- What is the purpose of a vocal cool down?
- How long should your cool down be?
- Best exercised for a cool down.
Imagine this; you’ve just come home from the Christmas concert that you’re community choir puts on every year. You loved singing along to all the songs. Joy to the World, We Wish You a Merry Christmas, Silent Night, etc! You notice that while you’re talking on the phone on the way home your voice feels tired. Almost as if you’d been yelling instead of singing enthusiastically. You wonder why that’s happening?
You took breaks between the songs to listen to the narration of the Christmas story. The director even had everyone warm up before singing!
Purpose of a vocal Cool Down
There can be several reasons for the strain that you feel after the performing in concert, but the most likely culprit is the fact that you didn’t get to do a vocal cool down after your concert. As crucial as warming up is before a strenuous use of your vocal muscles, so is cooling down. It allows your vocal chords to return to a comfortable register for your regular speaking voice. It also keeps the lactic acid that can be found in the muscles in the throat from pooling which can cause post performance injuries (Backstage.com). You might be worried because cooling down is never something you thought about after singing. But rest assured, by remembering the few techniques discussed in this post you can more confidently cool your voice down and protect your vocal muscles from damage.
Length for a cool down
Before we discuss the tips for proper cool down, it is important to note that your routine doesn’t need to be long. A 2-5 minute cool down will help you bring you’re voice to a comfortable range that will allow you to continue your day without strain.

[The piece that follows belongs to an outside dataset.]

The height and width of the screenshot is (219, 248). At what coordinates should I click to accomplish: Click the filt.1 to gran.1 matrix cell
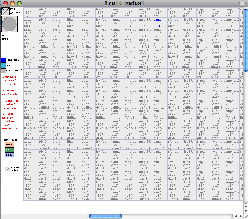coord(73,134)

You should complete you’re cool down not long after you finish your singing or speaking performance; so within the following 5 minutes if possible.
Best practices for a cool down
- The first exercise that is great for a cool down is to do some light and unforced humming. You can gently hum the Voicercise practice song if you know it. Or just hum scales in descending order. This gives your vocal chords a light and comfortable vibration to start relaxing them.

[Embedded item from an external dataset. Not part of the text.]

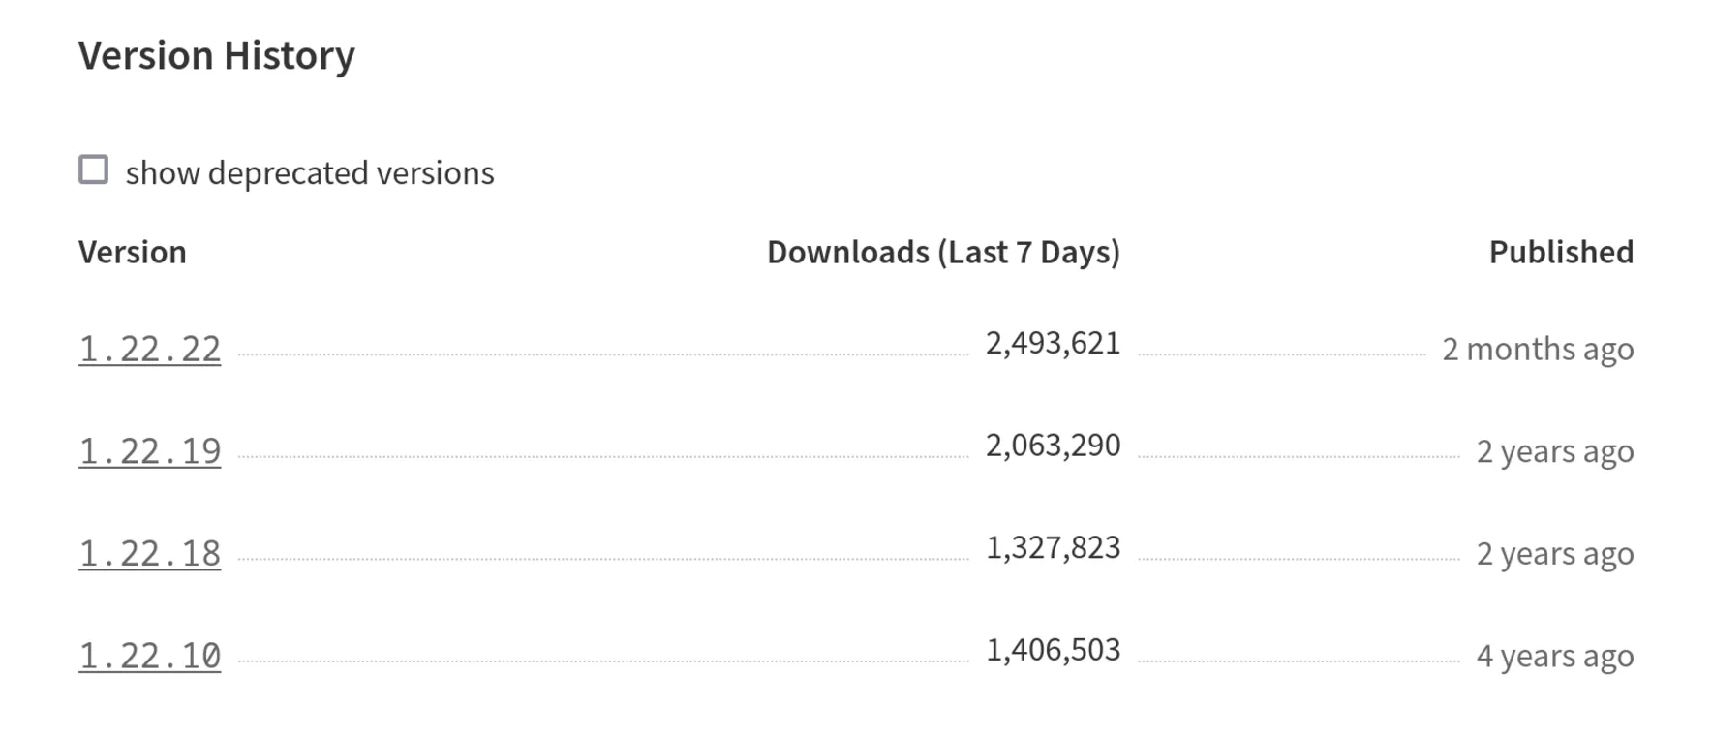Open version 1.22.22 details

pyautogui.click(x=150, y=346)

- The second exercise you can do is tongue trills. This is when you put the tip of your tongue on the roof of your mouth slightly behind your front teeth and trill. If its hard to imagine what that means, say any word that begins with the letter ‘R’ and try to hold and roll the R with your tongue for 5 seconds.
- The third exercise is to simply take deep breaths in through your nose and out through your mouth. This helps the muscles in the neck & throat to relax. You can even gently massage your throat area to help with the relaxation.
- A bonus tip (rather than an exercise) is to stay hydrated before and after your performance. Drinking water before you perform keeps your vocal chords hydrated so that you have the moisture you need to move more easily into different registers. And drinking water post performance helps to restore that moisture that has been lost from all the vocal muscle movements.
Remember these exercises and you can ensure that you’re voice will be healthy, strong, and ready for your next big performance! Happy singing!